Les pesticides sont amenés à se dégrader plus ou moins rapidement selon les substances et selon les conditions d’application. Cependant, il reste toujours une partie du produit appliqué qui se disperse dans l’environnement et que l’on va retrouver soit dans les denrées alimentaires, soit dans les sols, soit dans les eaux ou dans l’air. Les chiffres peuvent être consultés à partir des différents rapports cités ci-dessous dans la rubrique "en savoir plus" et au sein de la rubrique les pesticides en chiffres
Les études menées depuis 10 ans sous l’égide du GRAP ont permis de développer les mesures de pesticides dans les rivières et dans les nappes de la région.
Toutes les rivières suivies sont plus ou moins contaminées par les pesticides.
Sur les 300 molécules commercialisées en Poitou-Charentes, environ une dizaine sont régulièrement mises en évidences dans les cours d’eau (glyphosate, diuron, dérivés de l’atrazine…).

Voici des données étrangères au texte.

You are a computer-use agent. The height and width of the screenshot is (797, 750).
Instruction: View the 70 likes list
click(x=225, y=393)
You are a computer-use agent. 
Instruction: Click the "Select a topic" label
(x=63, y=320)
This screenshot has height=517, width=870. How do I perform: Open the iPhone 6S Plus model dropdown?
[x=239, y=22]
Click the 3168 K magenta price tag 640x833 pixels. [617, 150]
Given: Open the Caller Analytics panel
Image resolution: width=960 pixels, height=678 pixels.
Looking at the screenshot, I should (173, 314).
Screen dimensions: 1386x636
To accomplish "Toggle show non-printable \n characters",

Des nappes de la région le sont aussi par quelques substances (atrazine, simazine, diuron, métolachlore) qui ont, pour la plupart, récemment été retirées du marché.

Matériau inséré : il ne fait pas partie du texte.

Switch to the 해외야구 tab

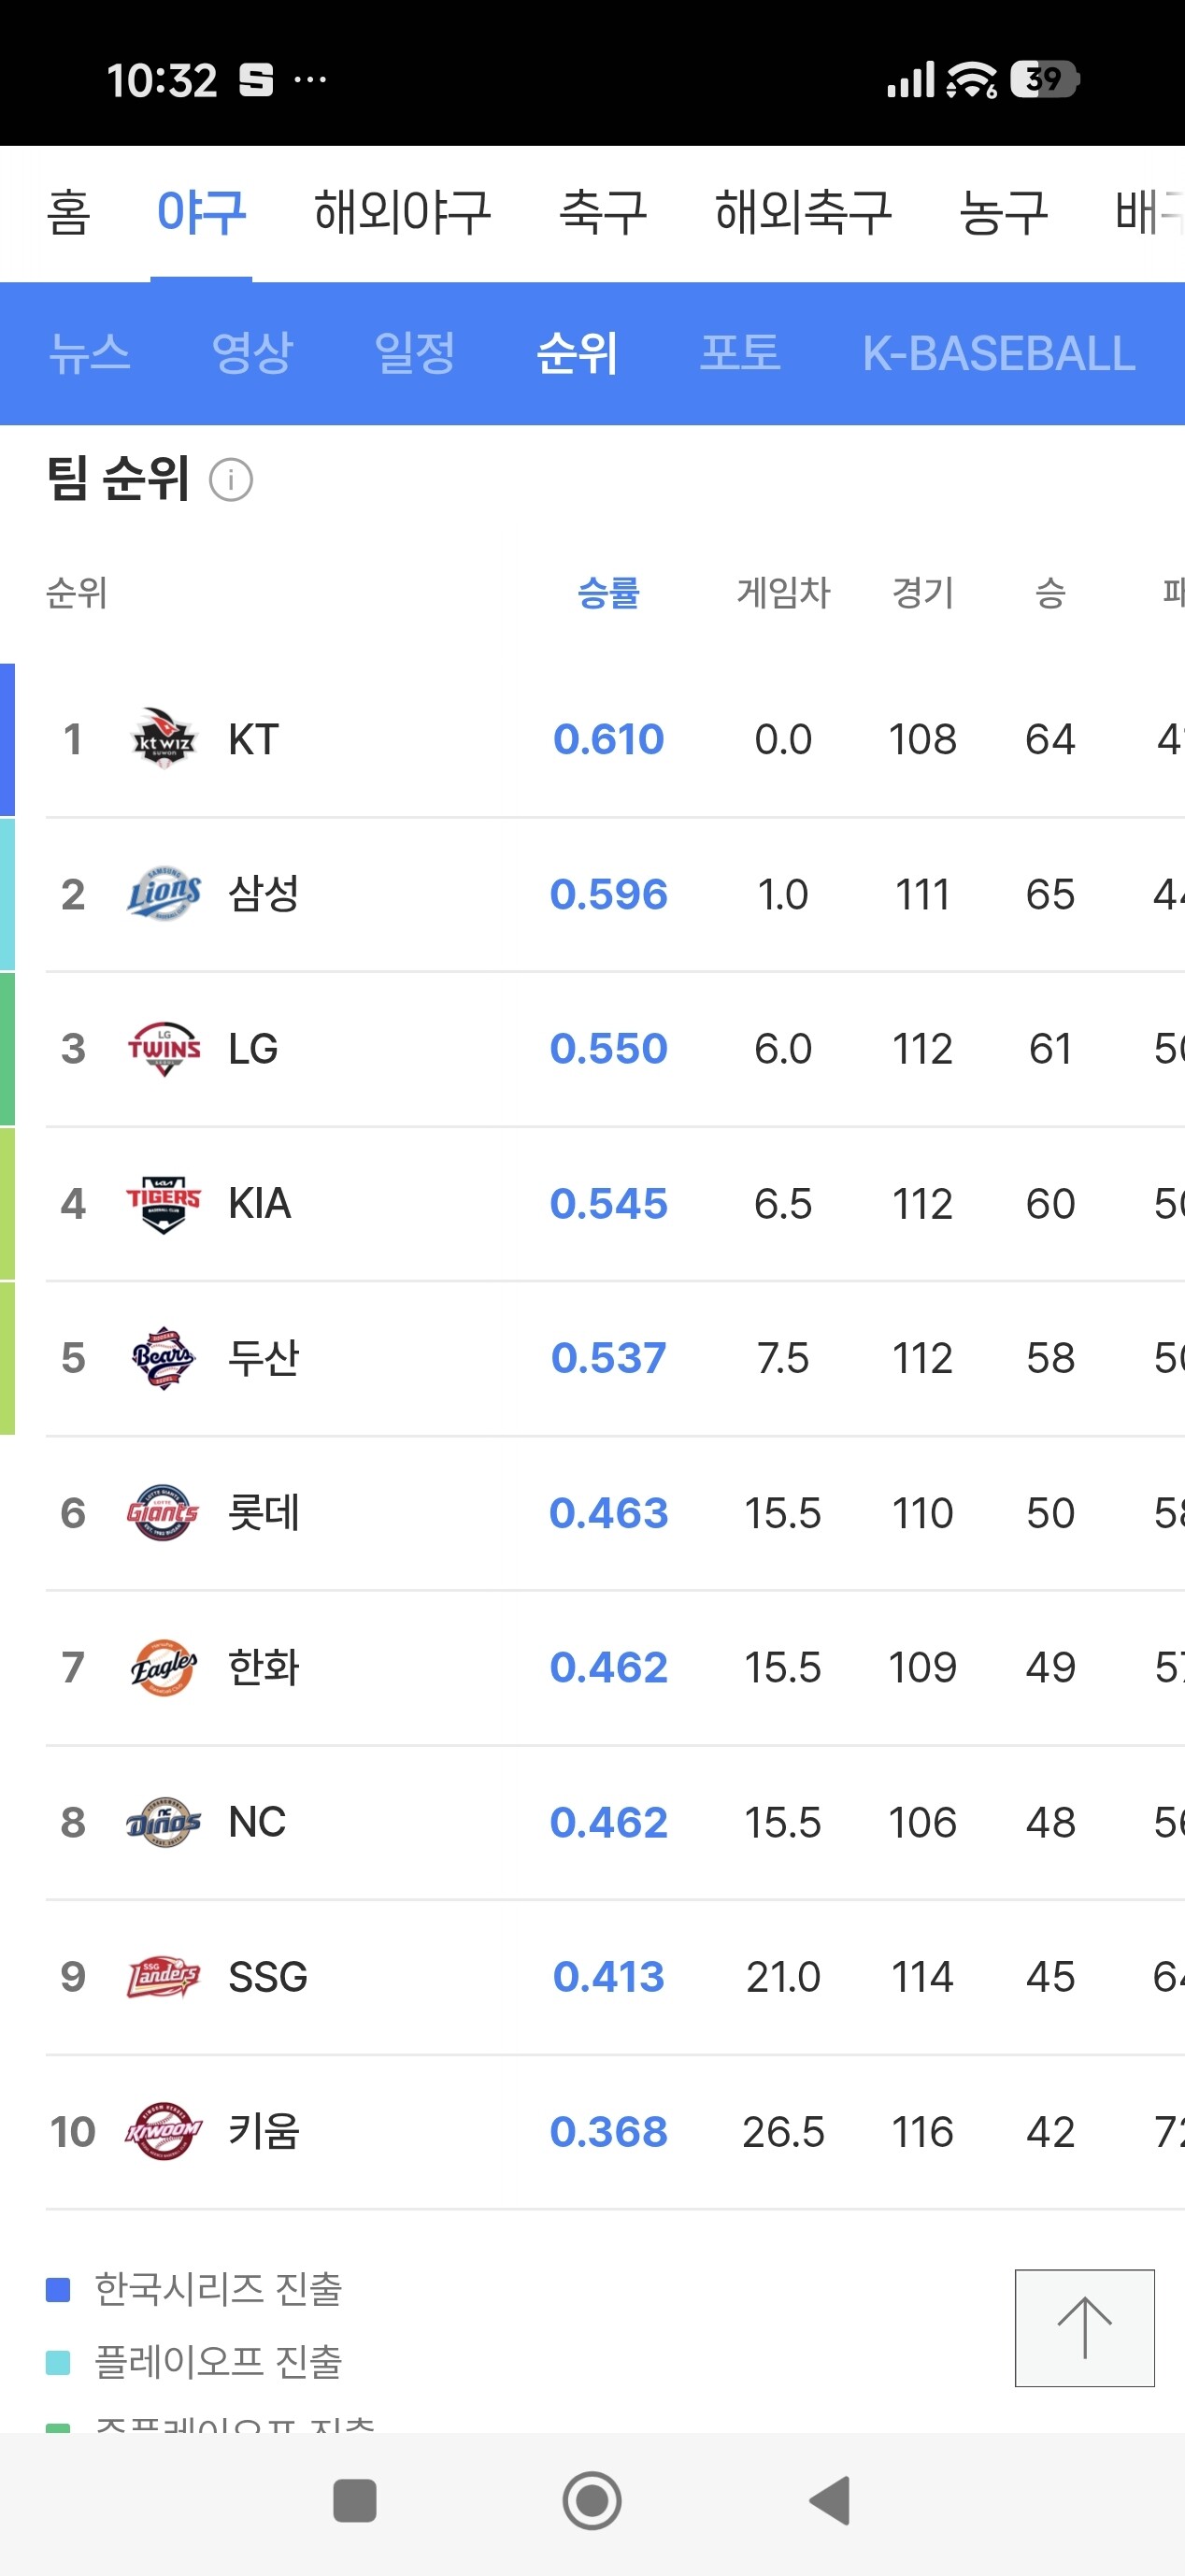pyautogui.click(x=402, y=212)
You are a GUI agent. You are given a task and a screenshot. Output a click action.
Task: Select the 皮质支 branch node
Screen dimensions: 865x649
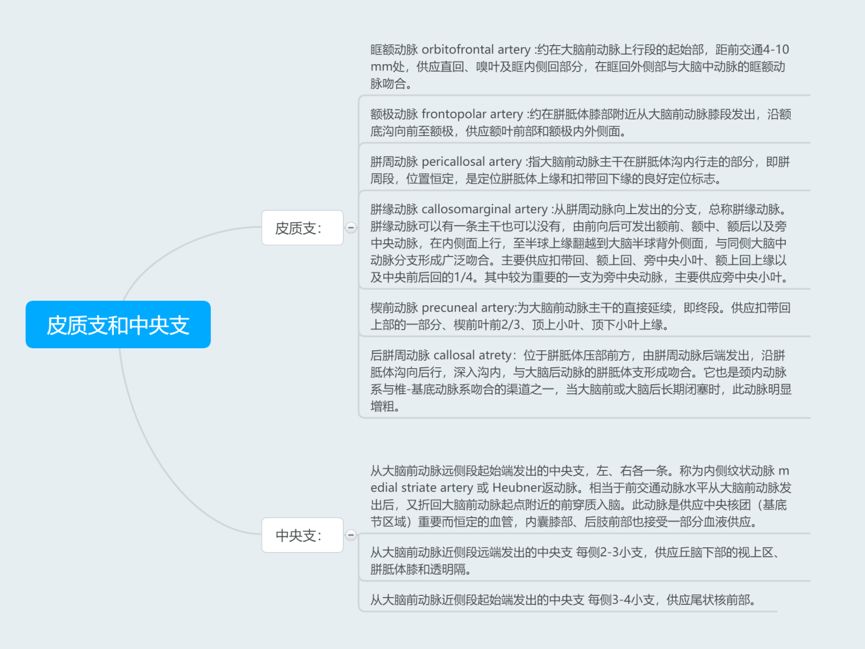pos(303,228)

Le développement de méthodes de mesures des pesticides dans l’air permet aujourd’hui de mieux caractériser les contaminations. On détecte notamment des traces de composés persistants (rémanents) et/ou volatils (lindane, trifluraline...).

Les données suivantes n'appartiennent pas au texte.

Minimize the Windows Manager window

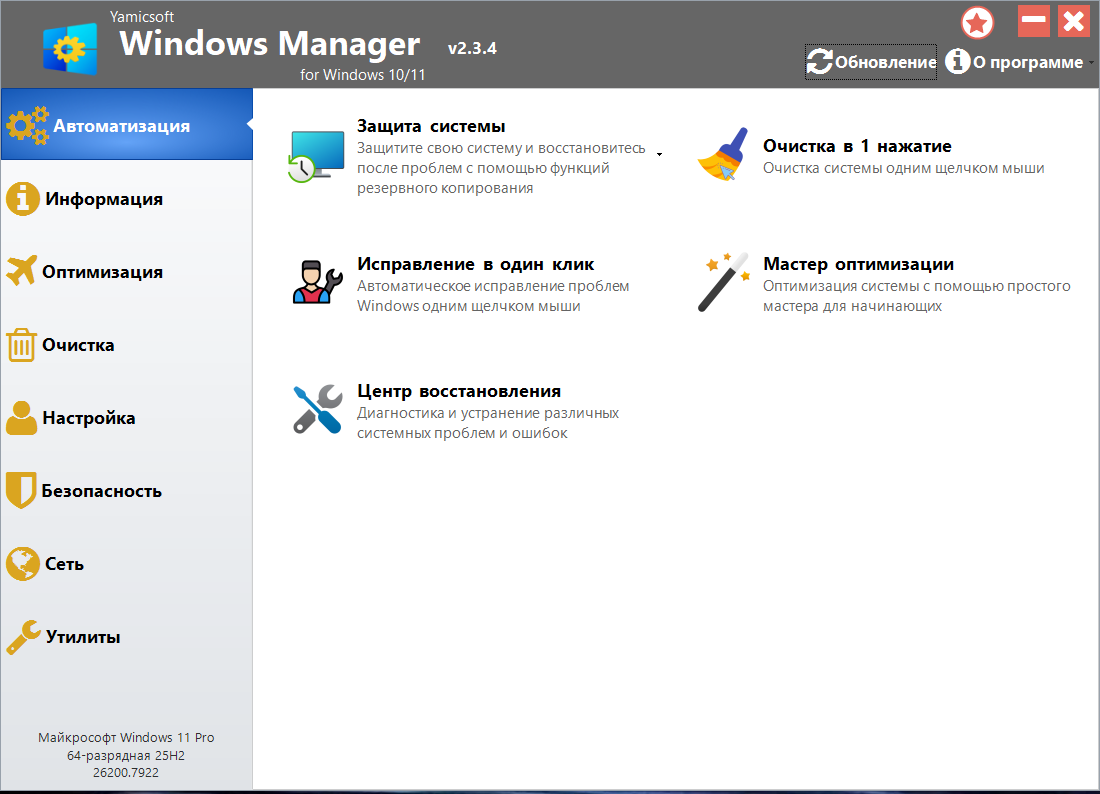tap(1033, 21)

Les mesures réalisées au niveau national par la Direction Générale de l’Alimentation (DGAL) et par la Direction Générale de la Concurrence de la Consommation et de la Répression des Fraudes (DGCCRF) montrent la présence de traces de certaines substances dans certains fruits, légumes, viandes, poissons, etc. Toutefois, les teneurs observées restent le plus souvent largement inférieures aux limites maximales (LMR : Limites maximales de Résidus) autorisées.
Les effets aigus (se manifestant rapidement après exposition) pour l’environnement et la santé sont connus depuis plusieurs décennies. En revanche, les effets chroniques (à long terme) sont quant à eux difficilement perceptibles et mesurables, d’autant que notre environnement est contaminé par de nombreux autres polluants. L’ensemble de la chaine trophique (espèces animales, végétales) peut être affecté.
Concernant la santé humaine, de fortes suspicions subsistent sur le rôle des pesticides dans le développement de pathologies chroniques (cancers, troubles neurologiques, troubles de la reproduction). Ces aspects sont développés au sein de la rubrique pesticides et santé.